В молодежи, если одни увлекались Метерлинком, Бодлером, д’Аннунцио, Оскаром Уайльдом и уже мечтали о новых сценических формах, то другие заняты были {209} планами народных театров и, для осуществления их, даже уходили от нас.
Большое впечатление за кулисами театра производило поведение Марии Федоровны Андреевой. Едва ли не самая красивая актриса русского театра, жена крупного чиновника, генерала, преданнейшая любительница еще «кружка Алексеева», занявшая потом первое положение в Художественном театре, она вдруг точно «нашла себя» в кипящем круге революции, ушла от мужа, а скоро после этого и бросила сцену.

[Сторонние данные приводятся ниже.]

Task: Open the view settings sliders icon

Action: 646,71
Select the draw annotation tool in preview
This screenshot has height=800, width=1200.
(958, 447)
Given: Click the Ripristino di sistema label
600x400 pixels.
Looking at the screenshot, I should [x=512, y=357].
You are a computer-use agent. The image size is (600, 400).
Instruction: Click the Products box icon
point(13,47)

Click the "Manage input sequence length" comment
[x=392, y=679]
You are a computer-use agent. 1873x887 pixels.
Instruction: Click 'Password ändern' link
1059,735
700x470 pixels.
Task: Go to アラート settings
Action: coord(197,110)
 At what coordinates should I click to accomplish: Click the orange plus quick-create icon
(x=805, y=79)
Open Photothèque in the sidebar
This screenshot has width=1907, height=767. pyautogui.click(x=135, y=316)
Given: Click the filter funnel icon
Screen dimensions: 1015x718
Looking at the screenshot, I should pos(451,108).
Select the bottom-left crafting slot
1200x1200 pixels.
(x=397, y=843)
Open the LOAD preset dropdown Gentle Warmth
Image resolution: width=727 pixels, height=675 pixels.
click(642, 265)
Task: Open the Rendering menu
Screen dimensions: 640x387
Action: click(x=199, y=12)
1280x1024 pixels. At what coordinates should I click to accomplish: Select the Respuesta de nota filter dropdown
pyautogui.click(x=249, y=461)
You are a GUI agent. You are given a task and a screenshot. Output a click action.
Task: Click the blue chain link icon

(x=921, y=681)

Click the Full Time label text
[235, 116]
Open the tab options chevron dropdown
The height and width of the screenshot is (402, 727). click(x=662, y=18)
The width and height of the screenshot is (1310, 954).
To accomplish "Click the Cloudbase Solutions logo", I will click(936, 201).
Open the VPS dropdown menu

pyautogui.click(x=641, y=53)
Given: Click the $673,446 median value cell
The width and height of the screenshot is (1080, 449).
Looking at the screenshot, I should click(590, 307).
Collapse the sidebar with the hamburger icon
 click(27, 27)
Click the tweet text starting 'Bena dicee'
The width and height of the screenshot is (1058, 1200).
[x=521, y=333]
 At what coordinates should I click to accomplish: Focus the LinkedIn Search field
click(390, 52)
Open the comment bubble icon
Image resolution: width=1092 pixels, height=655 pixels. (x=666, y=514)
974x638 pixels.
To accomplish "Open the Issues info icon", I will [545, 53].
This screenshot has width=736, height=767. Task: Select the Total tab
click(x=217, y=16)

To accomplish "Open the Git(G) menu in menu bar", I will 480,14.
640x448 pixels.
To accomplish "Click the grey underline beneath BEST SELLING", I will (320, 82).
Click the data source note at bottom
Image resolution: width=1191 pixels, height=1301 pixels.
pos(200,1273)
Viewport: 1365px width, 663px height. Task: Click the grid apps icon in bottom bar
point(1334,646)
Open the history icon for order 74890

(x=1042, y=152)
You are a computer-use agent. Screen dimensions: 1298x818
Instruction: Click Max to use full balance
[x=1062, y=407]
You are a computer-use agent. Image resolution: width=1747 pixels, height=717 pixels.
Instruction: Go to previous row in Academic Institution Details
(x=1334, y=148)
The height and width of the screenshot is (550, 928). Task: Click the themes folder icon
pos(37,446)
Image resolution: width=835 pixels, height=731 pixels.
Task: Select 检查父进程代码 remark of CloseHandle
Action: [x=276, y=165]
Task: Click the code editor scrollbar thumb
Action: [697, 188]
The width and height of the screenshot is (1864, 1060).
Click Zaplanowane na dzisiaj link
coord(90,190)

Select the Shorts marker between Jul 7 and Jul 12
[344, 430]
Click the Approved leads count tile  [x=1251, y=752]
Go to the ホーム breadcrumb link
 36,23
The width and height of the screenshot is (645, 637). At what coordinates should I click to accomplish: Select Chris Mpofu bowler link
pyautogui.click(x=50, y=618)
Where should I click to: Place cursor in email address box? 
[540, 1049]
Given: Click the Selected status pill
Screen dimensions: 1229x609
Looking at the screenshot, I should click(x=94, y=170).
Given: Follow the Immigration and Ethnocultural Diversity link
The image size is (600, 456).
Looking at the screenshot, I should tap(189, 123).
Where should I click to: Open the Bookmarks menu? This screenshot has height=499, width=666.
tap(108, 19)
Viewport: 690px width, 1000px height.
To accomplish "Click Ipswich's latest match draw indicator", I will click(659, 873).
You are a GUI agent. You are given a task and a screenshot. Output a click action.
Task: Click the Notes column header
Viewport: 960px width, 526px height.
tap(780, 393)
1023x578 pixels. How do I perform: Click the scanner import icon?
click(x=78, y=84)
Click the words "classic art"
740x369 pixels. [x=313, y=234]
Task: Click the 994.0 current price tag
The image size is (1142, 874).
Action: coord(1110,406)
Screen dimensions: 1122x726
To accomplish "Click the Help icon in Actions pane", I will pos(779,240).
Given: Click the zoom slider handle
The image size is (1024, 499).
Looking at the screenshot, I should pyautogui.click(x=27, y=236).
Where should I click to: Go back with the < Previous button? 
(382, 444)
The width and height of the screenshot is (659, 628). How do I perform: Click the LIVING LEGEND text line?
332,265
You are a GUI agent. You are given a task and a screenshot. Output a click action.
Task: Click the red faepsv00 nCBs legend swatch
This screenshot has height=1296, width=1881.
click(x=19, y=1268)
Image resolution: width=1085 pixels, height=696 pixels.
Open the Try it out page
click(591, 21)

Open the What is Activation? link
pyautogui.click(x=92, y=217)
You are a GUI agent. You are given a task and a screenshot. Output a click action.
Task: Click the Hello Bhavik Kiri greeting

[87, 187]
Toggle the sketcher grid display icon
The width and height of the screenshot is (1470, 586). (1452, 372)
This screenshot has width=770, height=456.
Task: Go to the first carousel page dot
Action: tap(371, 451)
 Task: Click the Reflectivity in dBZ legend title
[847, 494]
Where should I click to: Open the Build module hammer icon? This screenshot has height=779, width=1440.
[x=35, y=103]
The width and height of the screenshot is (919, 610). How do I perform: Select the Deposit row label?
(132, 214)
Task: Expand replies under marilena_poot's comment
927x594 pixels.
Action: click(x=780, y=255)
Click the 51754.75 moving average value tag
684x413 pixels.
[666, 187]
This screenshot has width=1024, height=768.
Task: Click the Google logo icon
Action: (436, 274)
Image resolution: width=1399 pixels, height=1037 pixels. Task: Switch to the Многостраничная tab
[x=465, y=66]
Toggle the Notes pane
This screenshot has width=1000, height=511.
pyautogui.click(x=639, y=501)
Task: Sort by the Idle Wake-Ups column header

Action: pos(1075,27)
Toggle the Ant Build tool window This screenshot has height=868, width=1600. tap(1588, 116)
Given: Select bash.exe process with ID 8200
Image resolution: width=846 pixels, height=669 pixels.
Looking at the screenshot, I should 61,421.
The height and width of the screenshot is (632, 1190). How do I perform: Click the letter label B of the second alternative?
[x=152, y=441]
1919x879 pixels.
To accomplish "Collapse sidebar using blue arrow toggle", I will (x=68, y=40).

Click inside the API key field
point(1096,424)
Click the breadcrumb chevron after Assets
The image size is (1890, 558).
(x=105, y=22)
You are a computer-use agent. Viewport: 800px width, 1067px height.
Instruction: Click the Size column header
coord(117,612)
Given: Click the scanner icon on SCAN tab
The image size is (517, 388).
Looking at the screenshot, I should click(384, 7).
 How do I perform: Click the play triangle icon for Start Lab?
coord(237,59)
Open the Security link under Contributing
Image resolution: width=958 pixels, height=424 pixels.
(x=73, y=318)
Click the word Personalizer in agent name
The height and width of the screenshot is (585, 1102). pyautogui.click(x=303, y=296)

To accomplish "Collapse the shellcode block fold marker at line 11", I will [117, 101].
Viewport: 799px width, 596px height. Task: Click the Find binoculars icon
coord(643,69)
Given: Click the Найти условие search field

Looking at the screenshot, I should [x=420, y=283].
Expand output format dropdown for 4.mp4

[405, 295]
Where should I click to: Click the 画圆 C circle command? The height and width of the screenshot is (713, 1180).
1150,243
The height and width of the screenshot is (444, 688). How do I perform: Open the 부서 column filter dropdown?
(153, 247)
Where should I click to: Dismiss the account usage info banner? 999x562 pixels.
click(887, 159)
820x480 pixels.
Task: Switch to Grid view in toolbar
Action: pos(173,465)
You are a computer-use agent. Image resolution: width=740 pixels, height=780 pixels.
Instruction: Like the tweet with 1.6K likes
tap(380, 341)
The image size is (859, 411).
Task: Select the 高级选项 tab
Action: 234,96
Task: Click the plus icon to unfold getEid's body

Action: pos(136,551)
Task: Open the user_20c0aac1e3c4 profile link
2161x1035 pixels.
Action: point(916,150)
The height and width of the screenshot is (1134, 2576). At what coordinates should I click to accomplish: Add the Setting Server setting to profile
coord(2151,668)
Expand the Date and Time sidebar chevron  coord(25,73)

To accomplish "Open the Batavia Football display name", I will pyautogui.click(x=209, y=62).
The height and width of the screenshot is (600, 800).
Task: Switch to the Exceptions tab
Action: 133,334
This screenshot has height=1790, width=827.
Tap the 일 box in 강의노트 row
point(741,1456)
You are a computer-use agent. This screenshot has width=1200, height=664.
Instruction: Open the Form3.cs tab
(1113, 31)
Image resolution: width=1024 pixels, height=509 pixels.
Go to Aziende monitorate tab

В конце концов, когда ставилась следующая пьеса Горького «Дети солнца», атмосфера в театре была совсем-совсем не такая, как три года назад. С самого начала чувствовалось, что публику не удастся мобилизовать в театр. Антрепренеры знают, что во время войны сборы в театрах поднимаются, во время же революционных брожений сильно падают. Японская война уже была проиграна; Витте заключил в Портсмуте двусмысленный мир, за что получил графский титул; в Петербурге делали bonne mine au mauvais jeu[111]; по всей России поднимались угрожающие волны; по Москве ходили толпами, с площадей то и дело разгоняли; площадь около памятника Пушкину, удобная для митингов, начала приобретать историческое значение. В это же время «земские люди» уговаривали царя спасти положение конституцией, но он еще верил, что революционеров во всей России немногим более ста сорока.